_Aim of the task_
With pictures left out, set down exactly the lines that begin at the one containing "Click the Modify Allow checkmark" and end with the last line of the entries below.

_Dataset excerpts_
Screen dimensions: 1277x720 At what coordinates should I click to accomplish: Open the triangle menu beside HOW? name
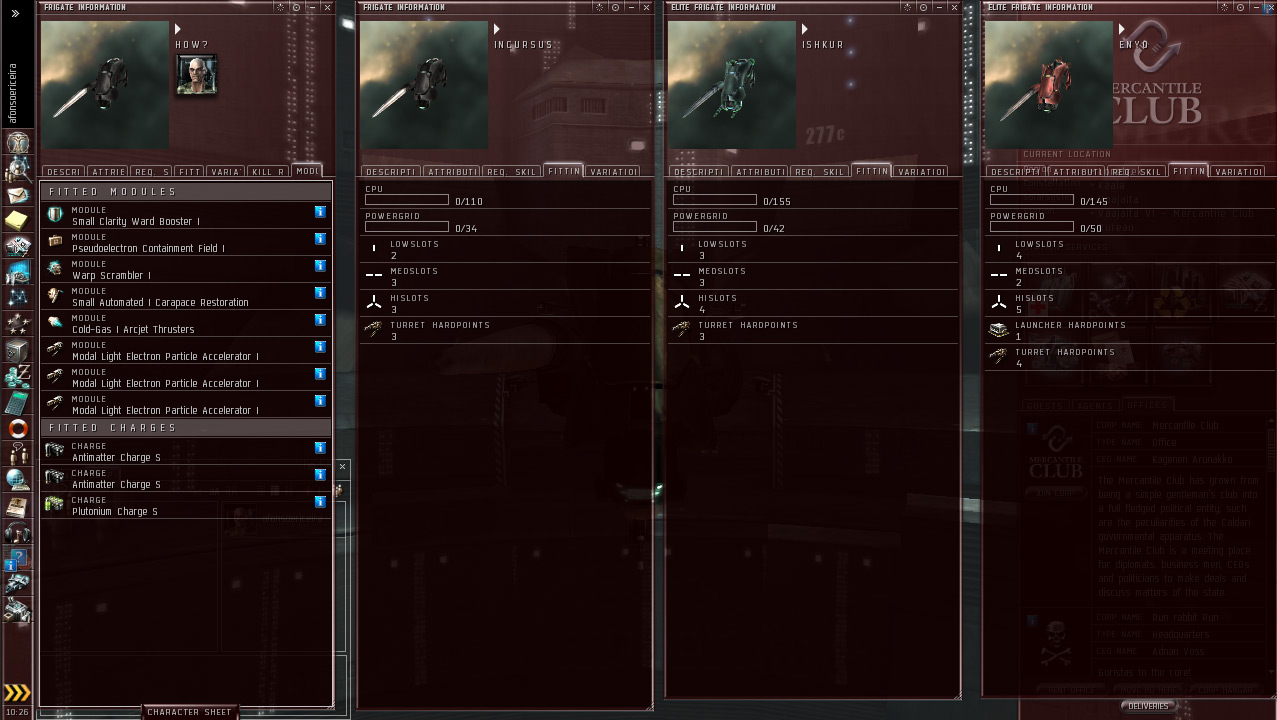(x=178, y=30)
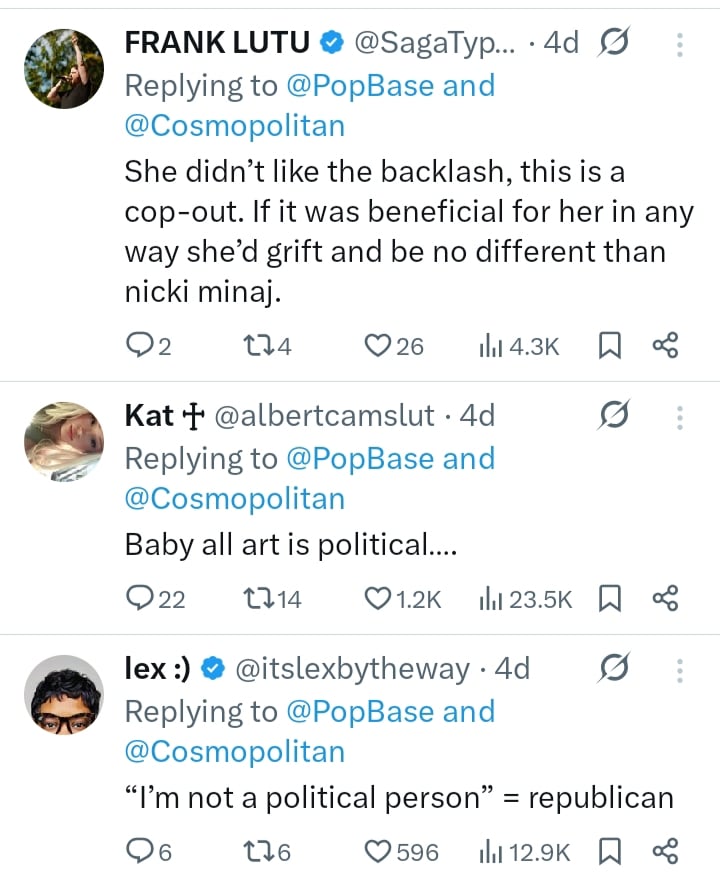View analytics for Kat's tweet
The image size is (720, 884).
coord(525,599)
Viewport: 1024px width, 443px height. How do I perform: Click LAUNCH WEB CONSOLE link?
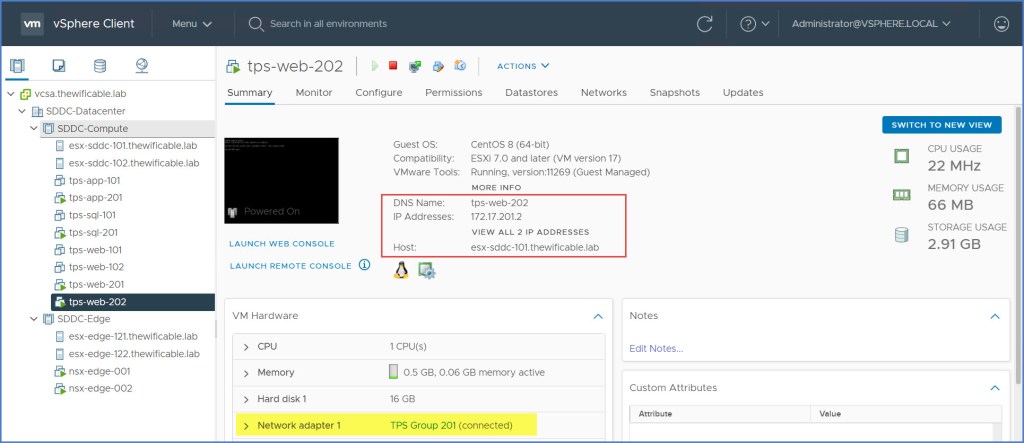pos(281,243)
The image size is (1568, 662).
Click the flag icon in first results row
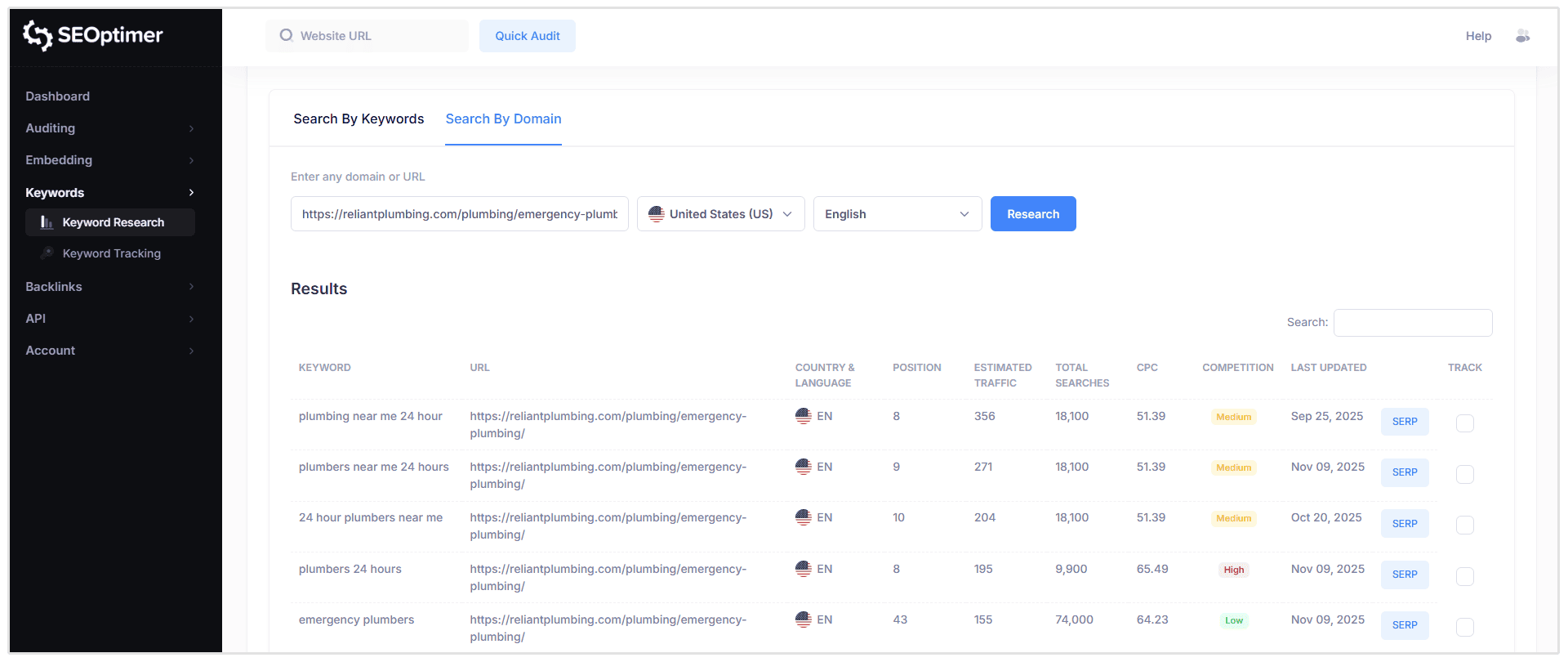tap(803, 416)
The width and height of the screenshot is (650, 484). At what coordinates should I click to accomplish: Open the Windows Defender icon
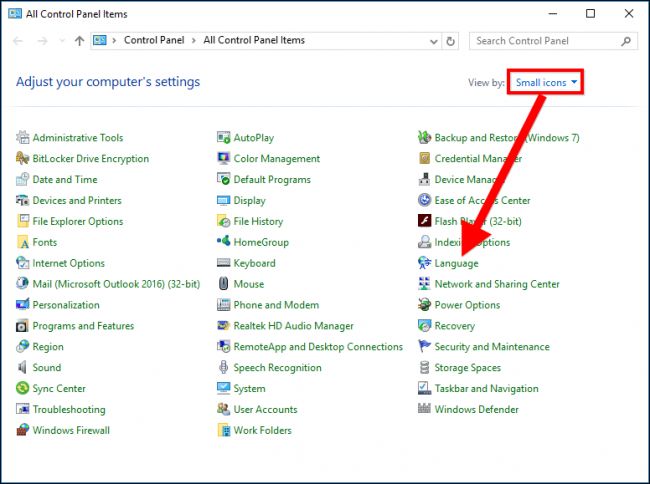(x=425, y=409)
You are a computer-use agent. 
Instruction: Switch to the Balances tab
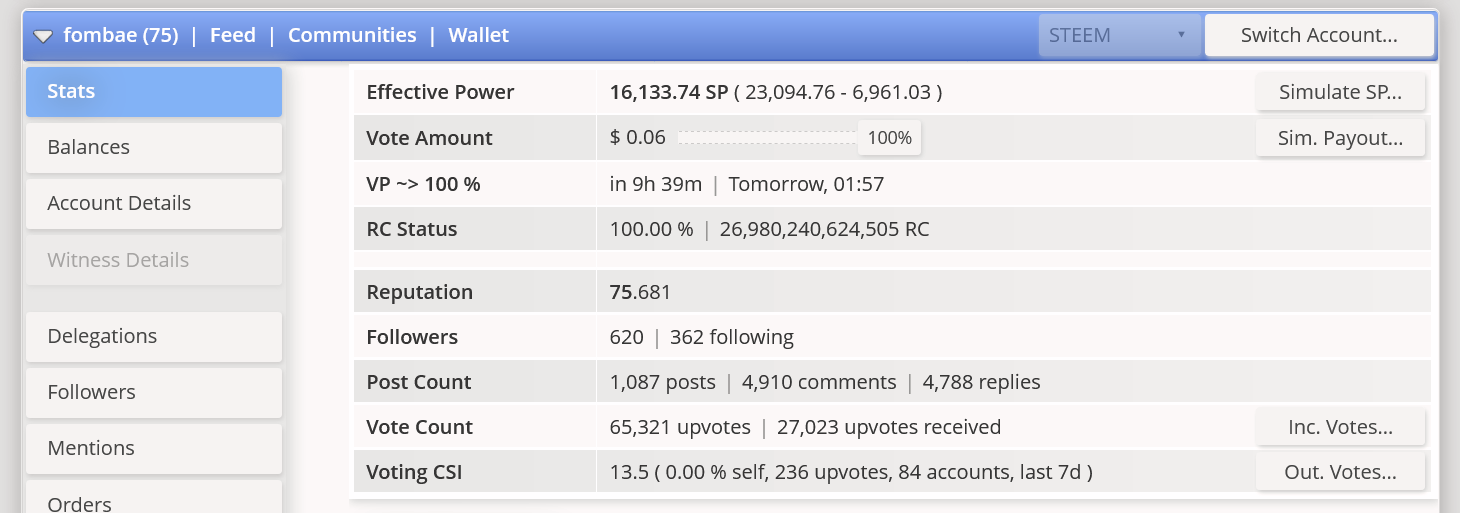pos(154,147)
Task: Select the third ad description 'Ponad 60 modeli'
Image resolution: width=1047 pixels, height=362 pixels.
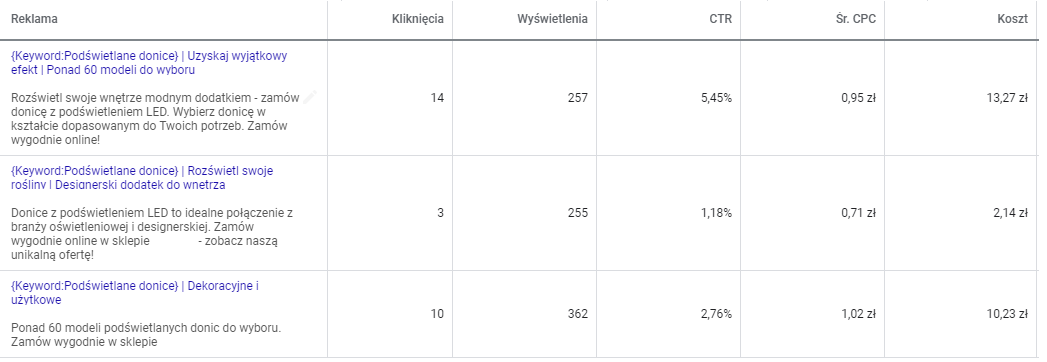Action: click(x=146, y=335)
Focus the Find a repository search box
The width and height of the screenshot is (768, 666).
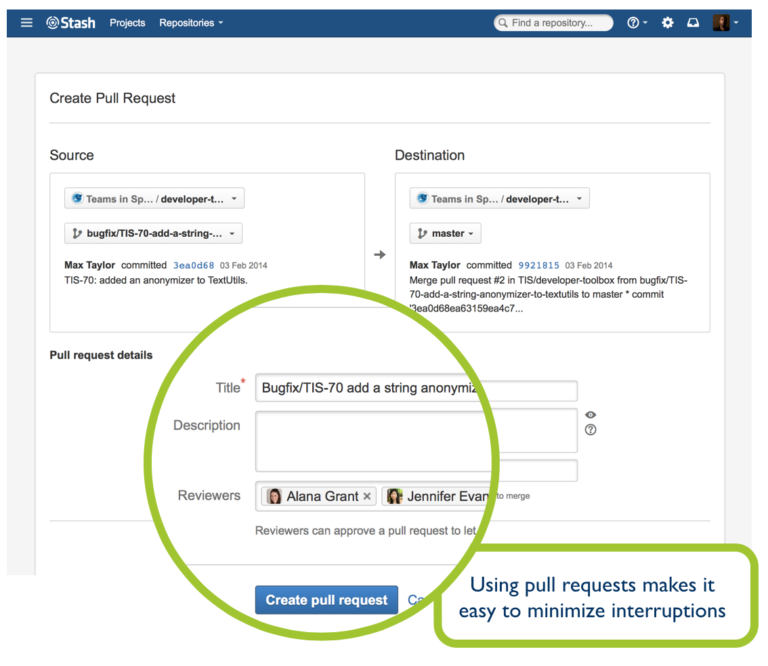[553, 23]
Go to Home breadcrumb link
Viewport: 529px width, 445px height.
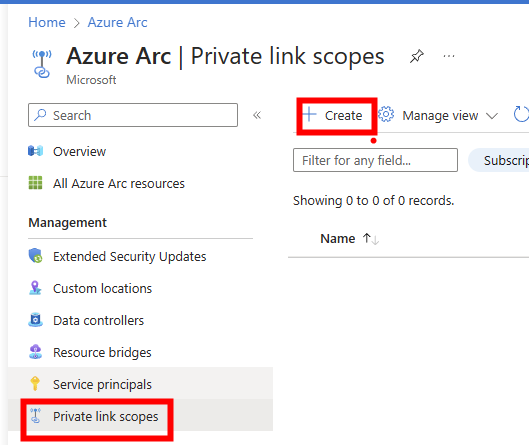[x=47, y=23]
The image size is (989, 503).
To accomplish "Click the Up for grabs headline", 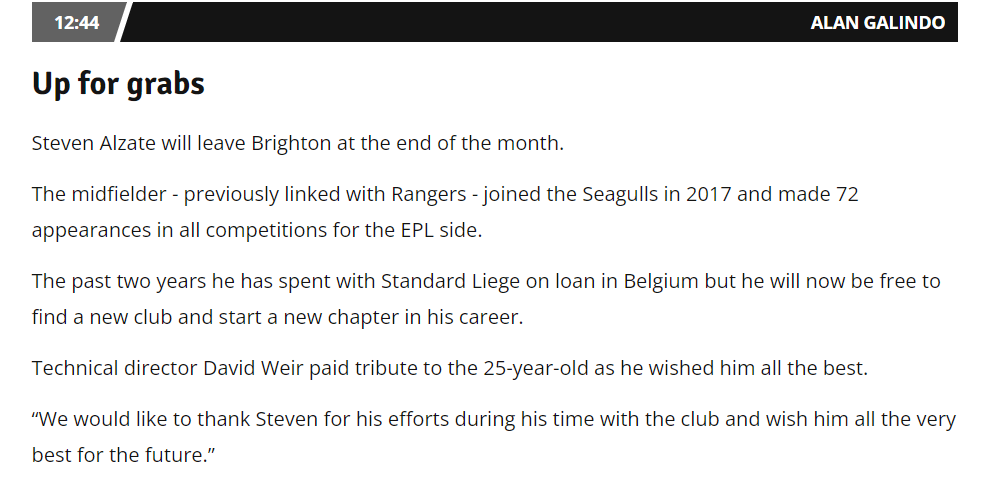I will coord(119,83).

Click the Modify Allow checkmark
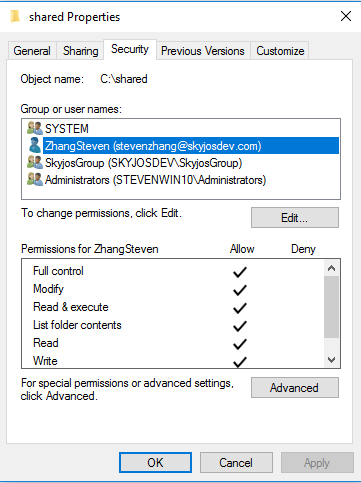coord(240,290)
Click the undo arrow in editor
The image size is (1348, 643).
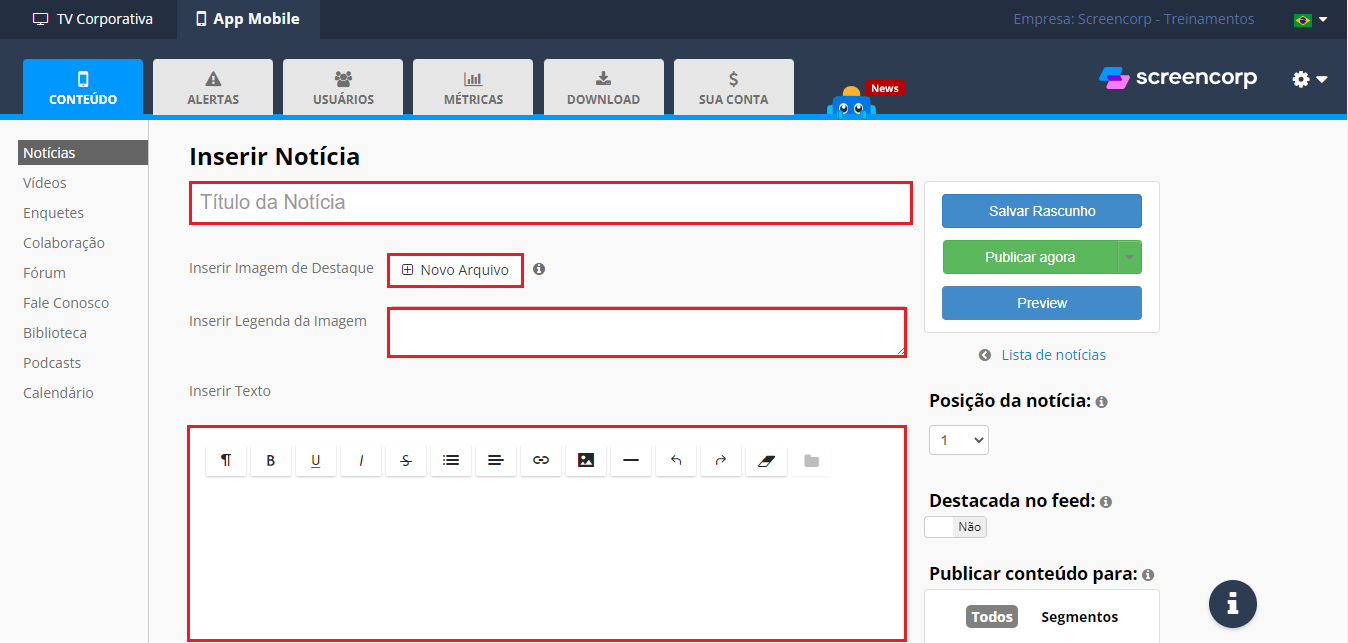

_Completed exercise_
Click the Modify Allow checkmark
coord(240,290)
Click the undo arrow in editor
The image size is (1348, 643).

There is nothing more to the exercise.